Yes, under Section 148 (income escaping assessment), the IT Department can reopen assessments beyond 3 years in specific circumstances. For amounts up to ₹50 lakh: reopening allowed within 3 years from the end of the relevant assessment year. For amounts above ₹50 lakh: reopening allowed up to 10 years from the end of the relevant assessment year. For search cases (survey/raid): up to 10 years. A prior approval from specified authority (PCCIT/CCIT) is required for reopening beyond 3 years. Post-amendment (Finance Act 2021 and Supreme Court ruling in Ashish Agarwal), a show cause notice must be issued before any reassessment proceedings begin. The 148 notice can only be issued if the AO has specific "information" (as defined) suggesting income has escaped assessment.
What happens if I ignore or fail to respond to an assessment notice?

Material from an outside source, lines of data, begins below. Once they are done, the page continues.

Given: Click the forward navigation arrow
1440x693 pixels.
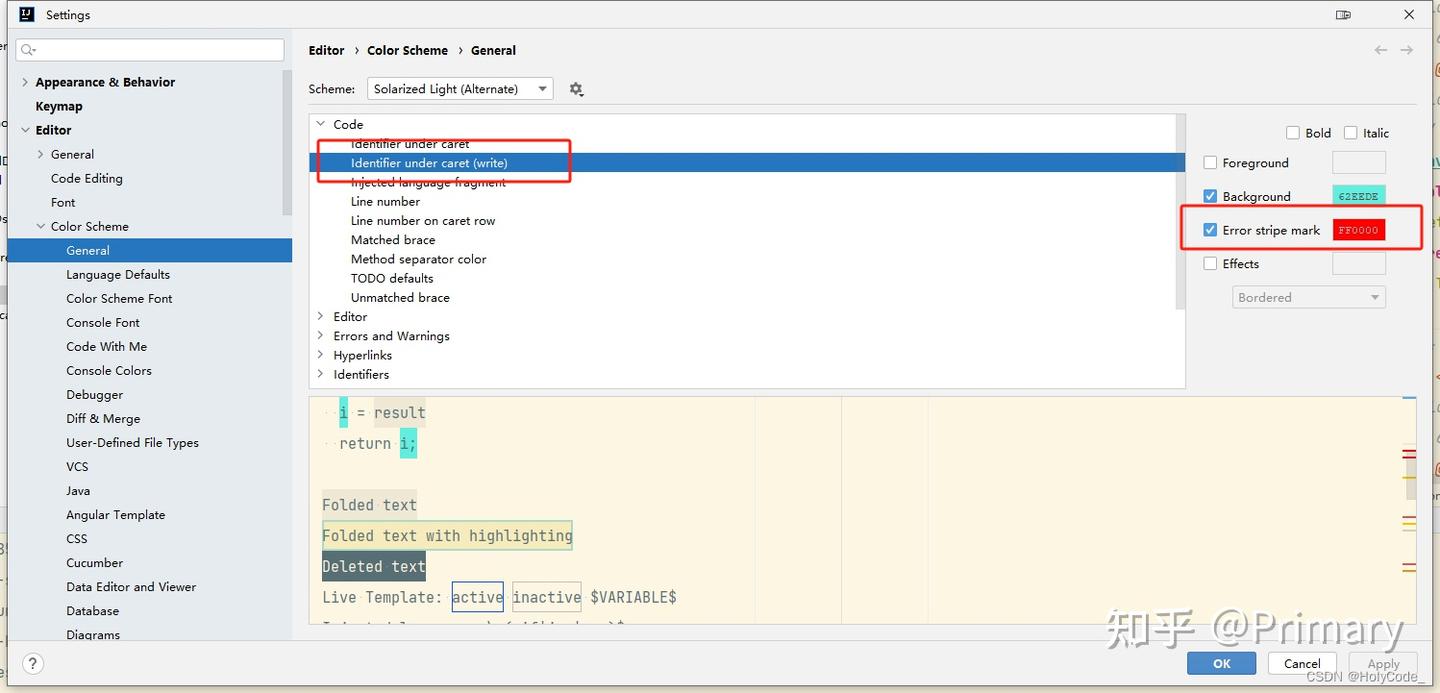Looking at the screenshot, I should (1407, 49).
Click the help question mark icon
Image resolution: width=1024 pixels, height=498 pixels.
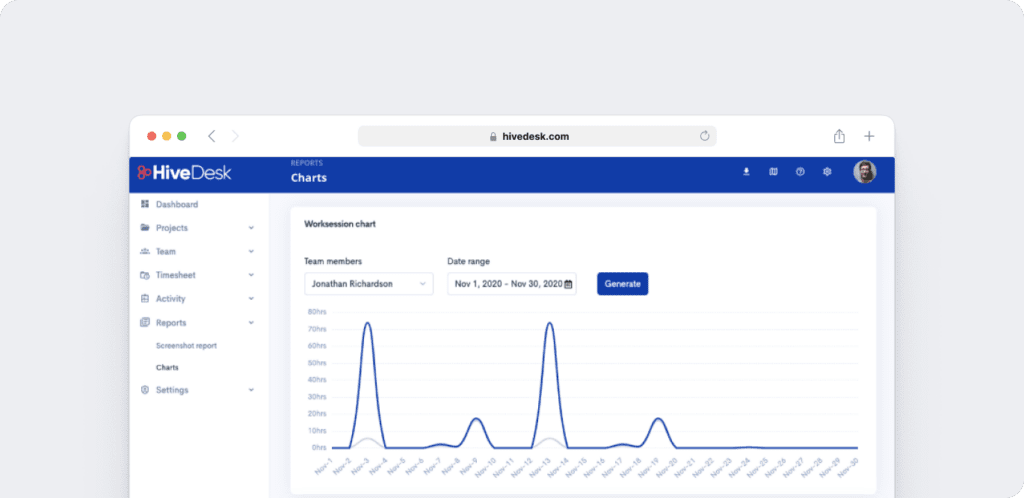tap(800, 172)
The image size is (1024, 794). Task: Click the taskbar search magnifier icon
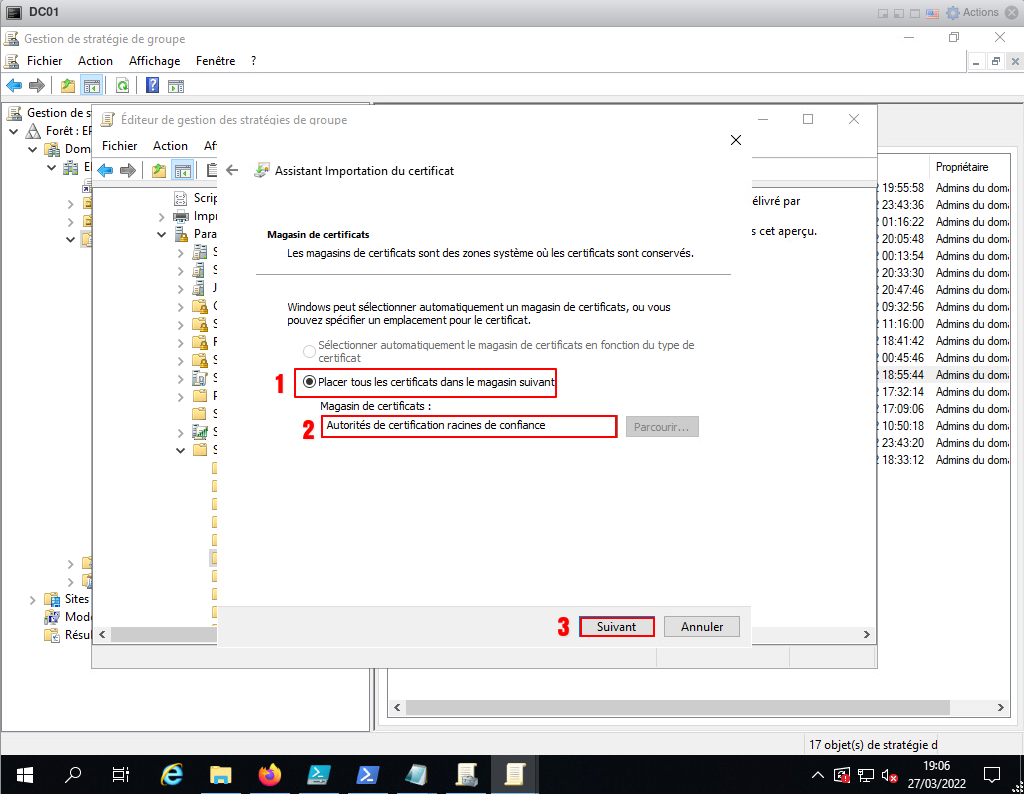tap(73, 774)
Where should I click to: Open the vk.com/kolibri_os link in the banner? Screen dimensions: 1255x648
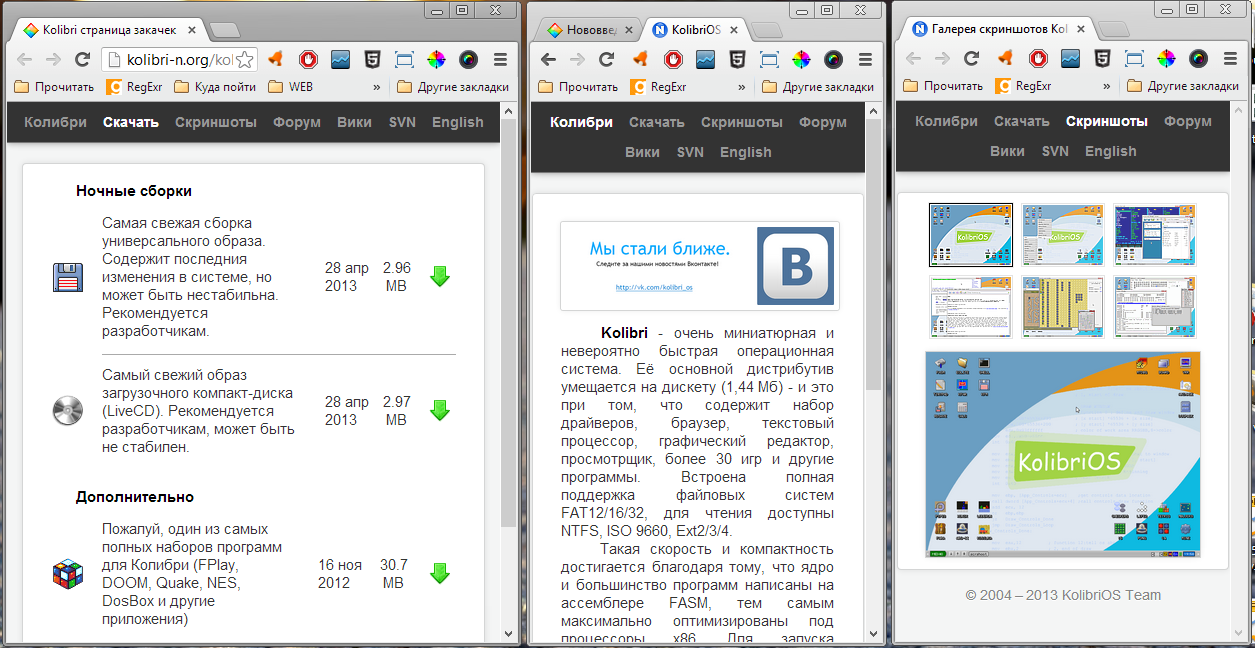click(654, 288)
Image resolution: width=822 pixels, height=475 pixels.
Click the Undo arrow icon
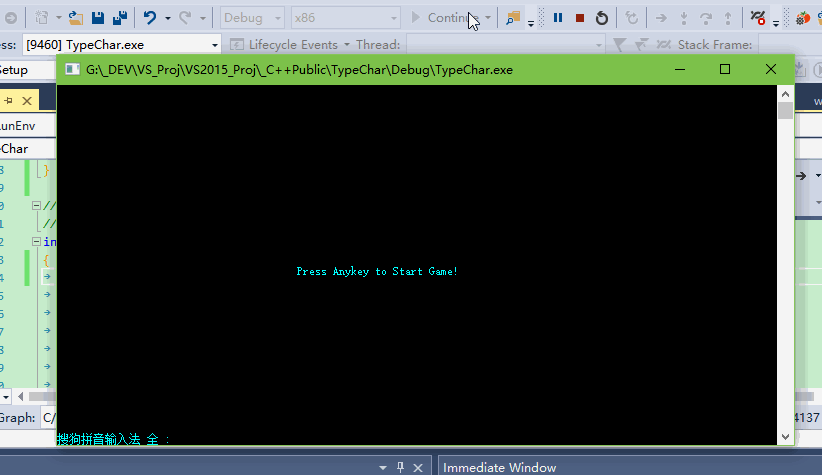tap(150, 18)
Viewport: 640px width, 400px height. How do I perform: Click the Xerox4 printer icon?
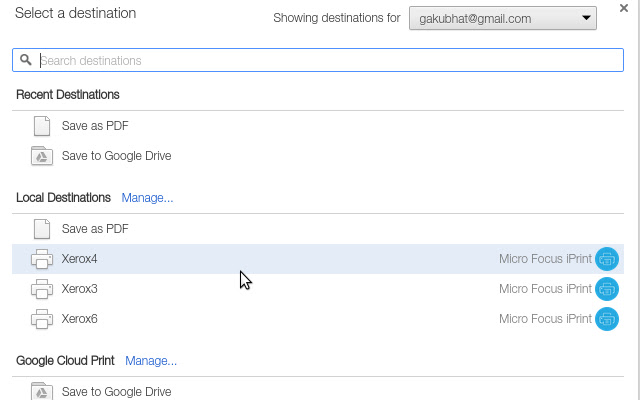tap(41, 259)
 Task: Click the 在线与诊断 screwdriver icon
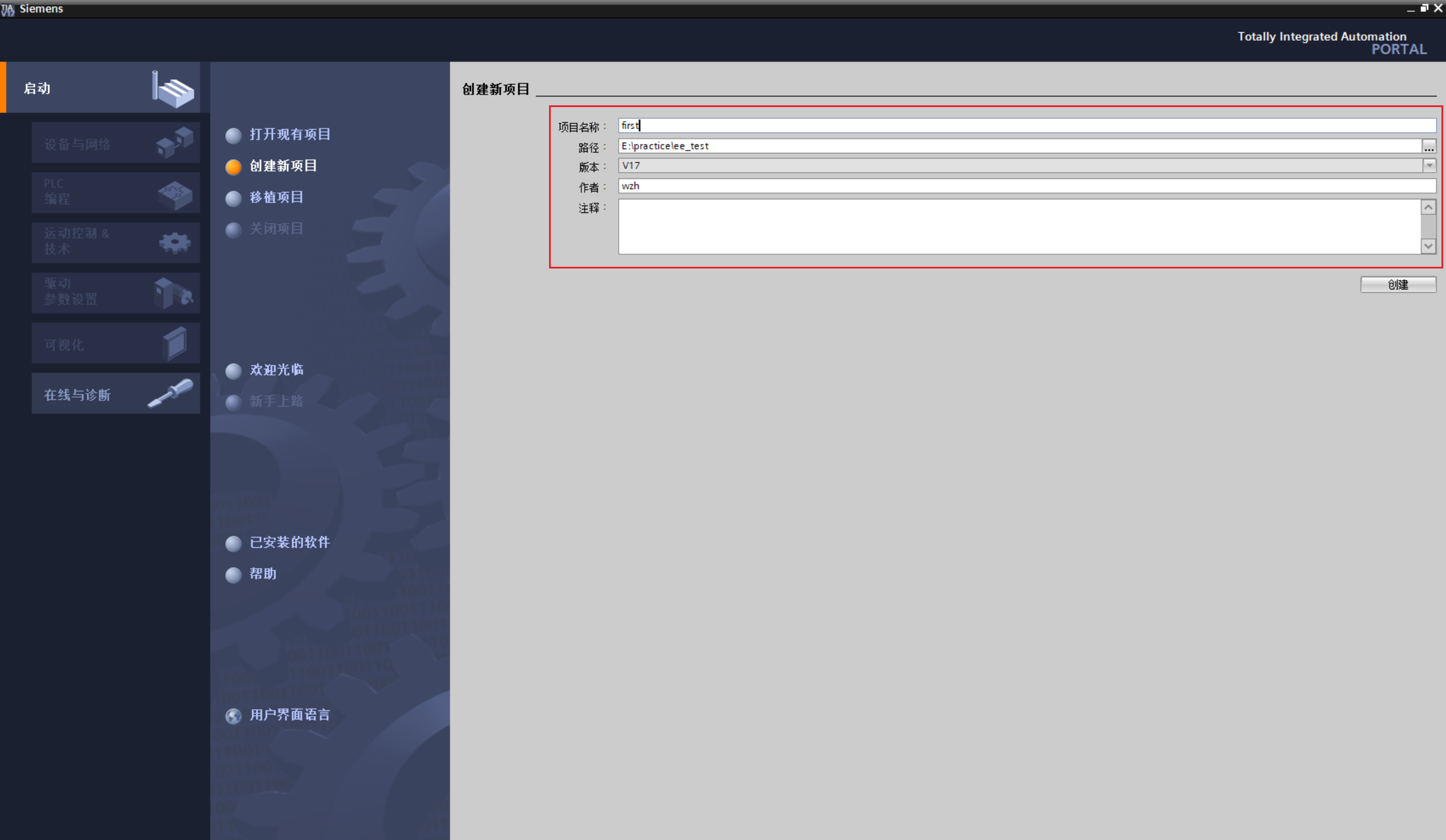click(171, 393)
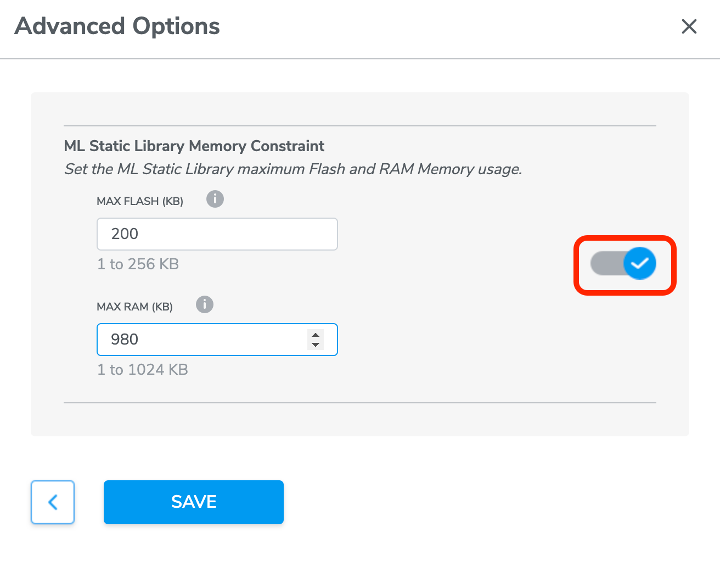Toggle the memory constraint switch

tap(624, 263)
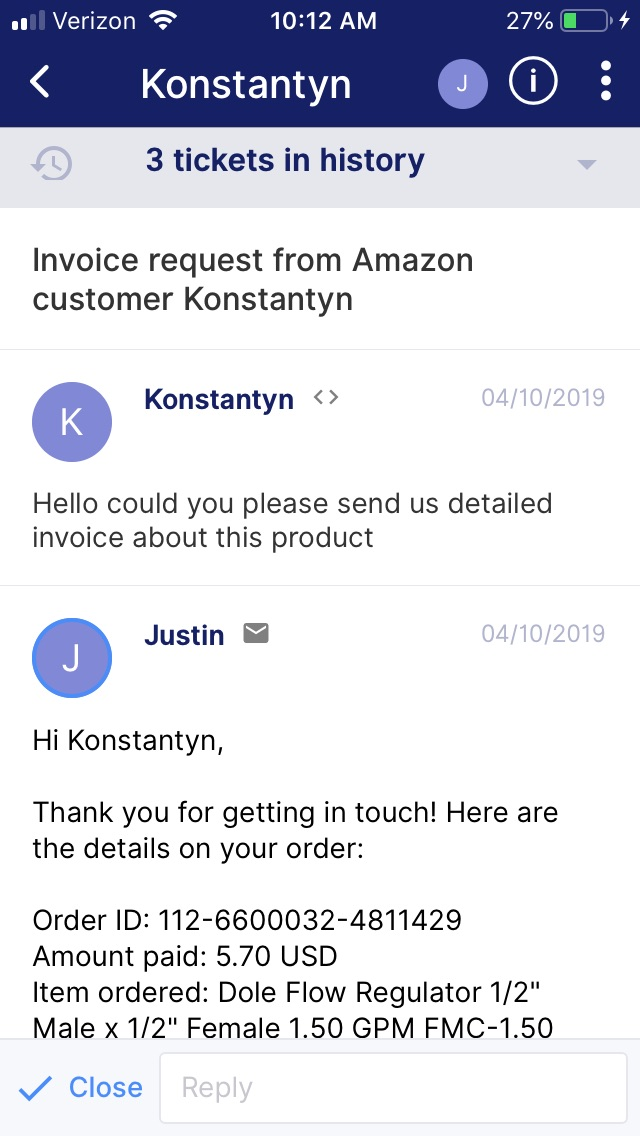
Task: Tap Konstantyn's K avatar
Action: pos(72,422)
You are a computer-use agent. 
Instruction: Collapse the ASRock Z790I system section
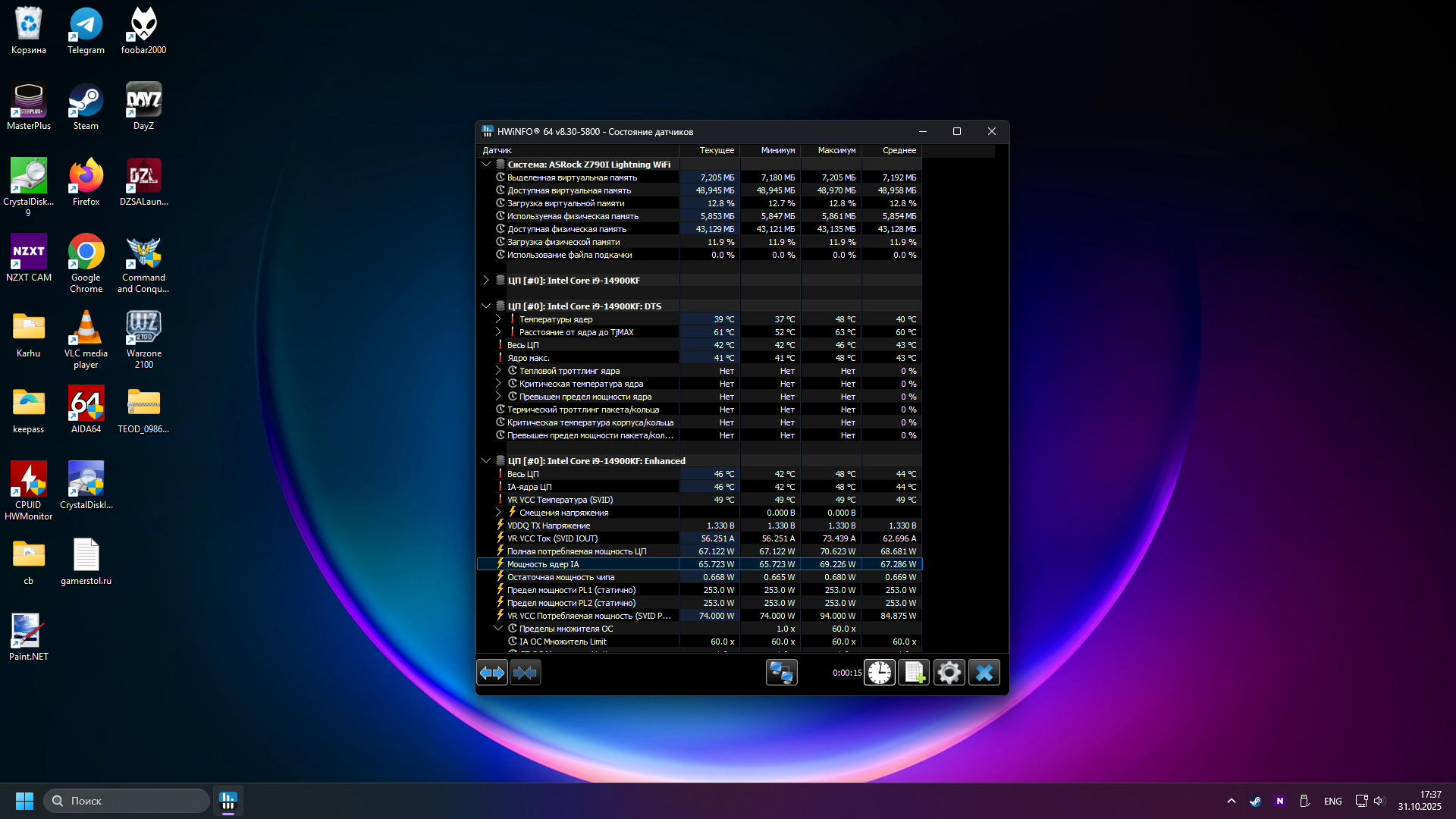click(486, 165)
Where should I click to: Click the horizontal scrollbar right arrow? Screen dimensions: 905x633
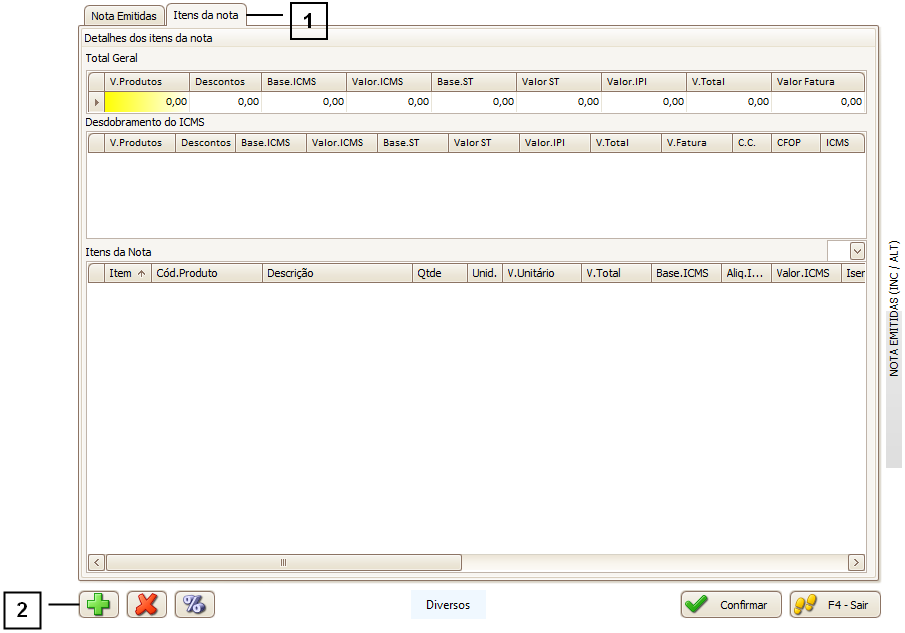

Ignoring an income tax assessment notice is very risky. If you fail to respond to a 143(2) notice or questionnaire, the Assessing Officer can proceed to a Best Judgment Assessment under Section 144, estimating your income based on available information — typically resulting in a higher tax demand. Additionally, under Section 271(1)(b), a penalty of ₹10,000 can be levied for each failure to comply with a notice. If the income determined in best judgment assessment results in under-reporting, penalties under Section 270A (50% to 200% of tax on under-reported income) and prosecution under Section 276CC can follow. Always respond within the specified time; if more time is needed, file an adjournment request through the portal.